### Supplied text
Nurturing others

‘Be the change you wish to see in the world’. (Gandhi)

‘Generous persons will prosper; those who refresh others will themselves be refreshed’’. (Proverbs 11:25)

HOM: Thinking Interdependently

This week we will mark the interfaith week of prayer for world peace. At a time when we are faced with the sight of appalling atrocities and conflict in Israel and Palestine, our focus will be on how we can nurture others in such times. The words of the international prayer for peace articulates what many of us hope for:

 Lead me from death to life, from falsehood to truth

 Lead me from despair to hope, from fear to trust

 Lead me from hate to love, from war to peace

 Let peace fill our hearts, our world, our universe.


So how can we bring what we hope for into reality? I think the words of Gandhi make it clear that we need to be the change we wish to see in the world. Starting with ourselves, we need to live in a way that we would wish others to live, and then we can effectively nurture others. Only this week that idea was emphasised by a member of the Shri Swaminaryan Hindu community. As a part of the religious studies course, Remove and Inters were able to visit the spectacular Mandir in West London. Here we were impressed by the hospitality extended to us, and our speaker explained the importance of developing our inner harmony precisely so that we could then better nurture others. The two are interdependent.

### Recorded data
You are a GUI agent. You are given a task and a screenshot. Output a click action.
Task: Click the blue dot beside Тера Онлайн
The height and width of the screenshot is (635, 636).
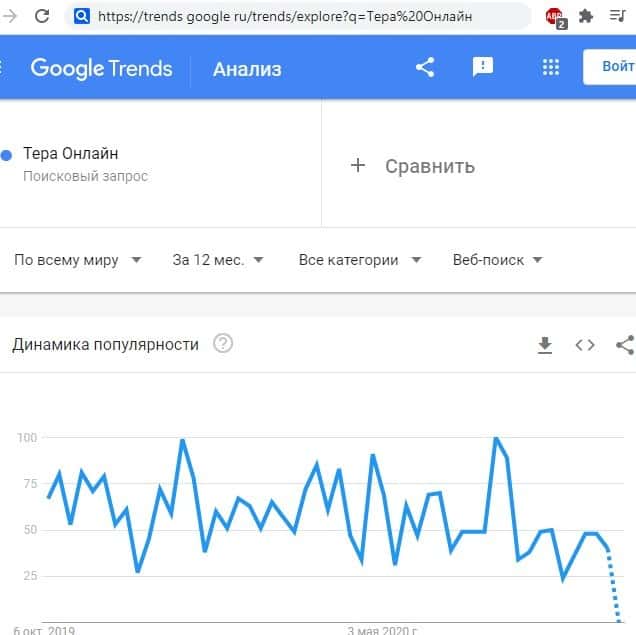(6, 155)
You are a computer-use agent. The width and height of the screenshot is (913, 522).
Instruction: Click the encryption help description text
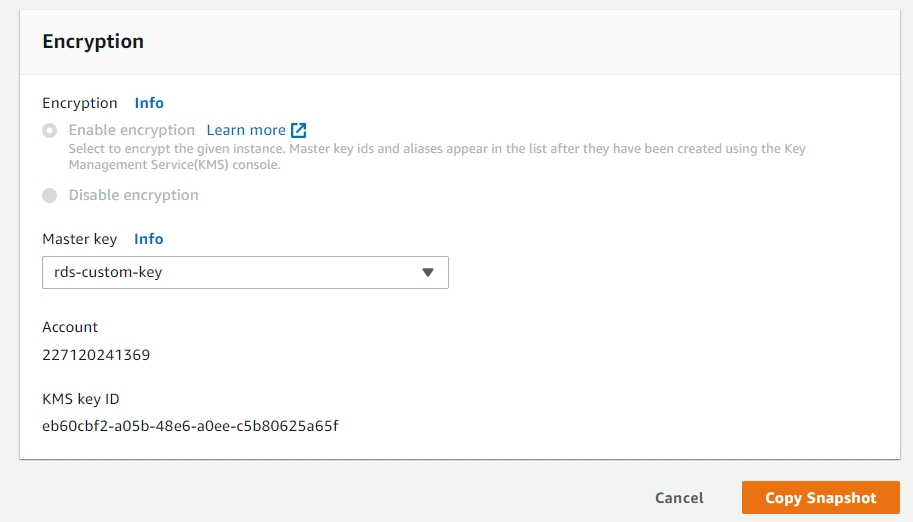pos(436,157)
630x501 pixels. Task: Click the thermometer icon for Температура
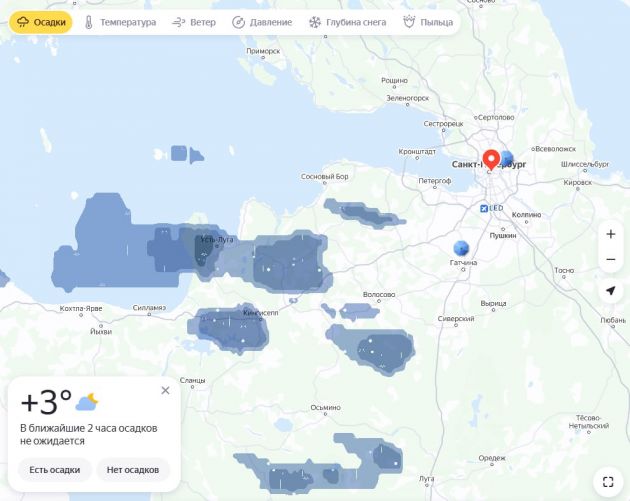tap(89, 22)
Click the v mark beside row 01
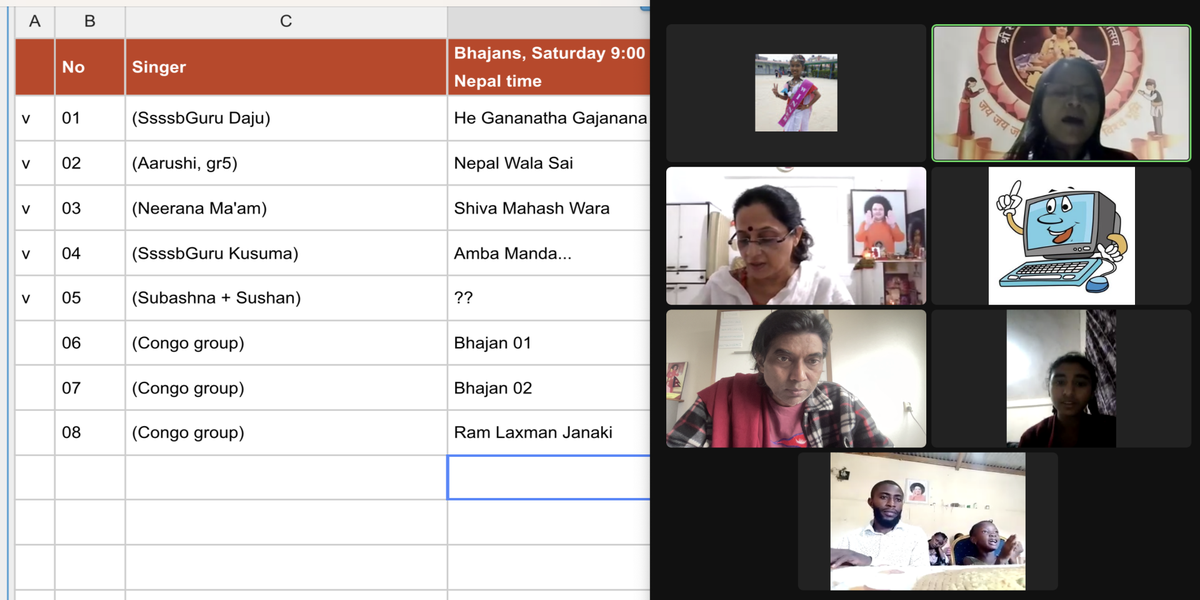 (26, 118)
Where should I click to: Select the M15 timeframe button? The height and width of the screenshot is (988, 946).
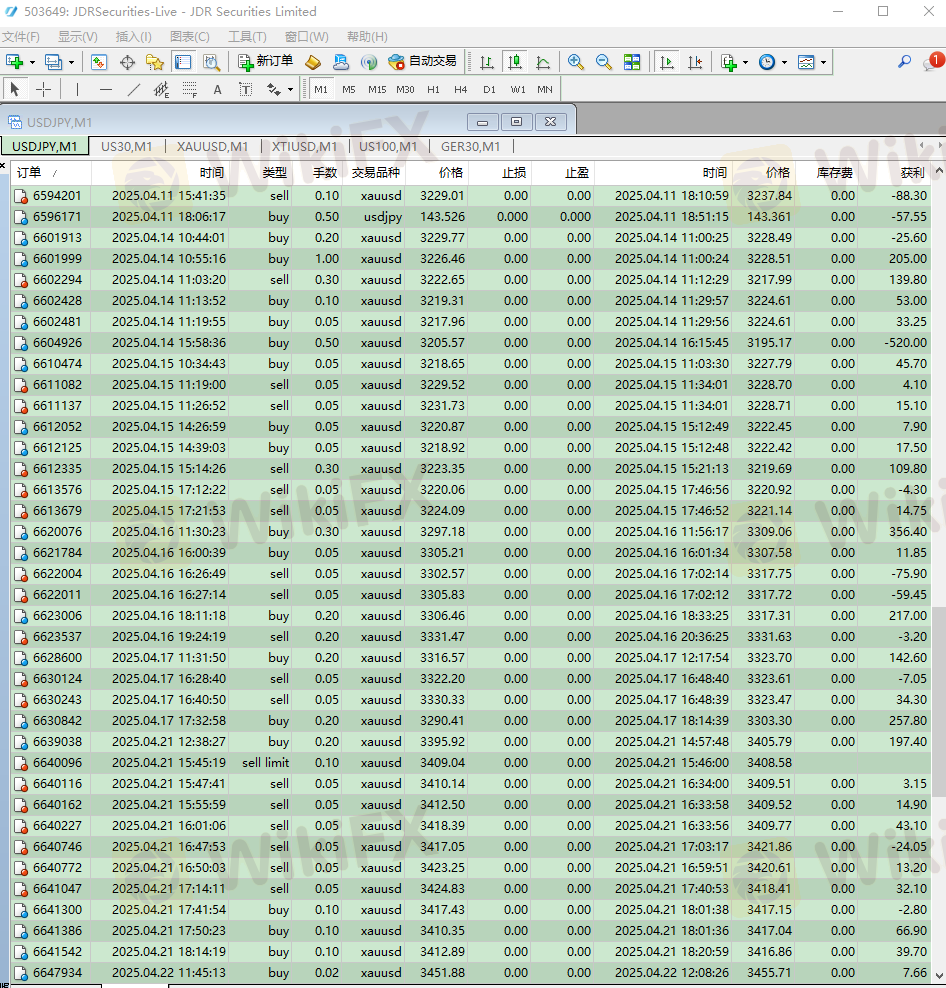tap(376, 89)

### Tasks
(1) Answer these questions from the reflection on nurturing others:
(a) What will be marked this week?
(b) Which groups visited the Mandir?
(c) What habit of mind is named at the start?
(2) Decide whether each statement agrees with the reflection on nurturing others, and support each yes or no with a quotation from it:
(a) The visit to the Mandir was part of the religious studies course.
(b) The speaker at the Mandir belonged to a Sikh community.
(c) The quotation from Proverbs comes from chapter 11, verse 25.
(3) Carry on the reflection on nurturing others from its last sentence.
The lines stand apart from the reflection on nurturing others and are not part of it.

### Answers in order
(1)
(a) The interfaith week of prayer for world peace.
(b) Remove and Inters.
(c) Thinking Interdependently.

(2)
(a) Yes: "As a part of the religious studies course, Remove and Inters were able to visit the spectacular Mandir in West London."
(b) No: "a member of the Shri Swaminaryan Hindu community"
(c) Yes: "(Proverbs 11:25)"

(3)
On a similar theme, psychotherapist Philippa Perry in Times article this week wrote of the importance of therapy and introspection saying, ‘Therapy is about becoming more aware of your impact upon others. Therapy makes you less selfish rather than more.’ In other words proper self-nurture and self-knowledge, which we considered last week, is a precursor for our ability to nurture others.

Prayer is a form of both reflection and introspection long practised by all religions, which recognises the importance of self-examination. Prayer is also about recognition of human fallibility and the need to seek wisdom and strength from a higher source. So perhaps whether we are religious or secular we should join with faiths around the world this week, and send out prayers, meditations and heartfelt wishes for peace.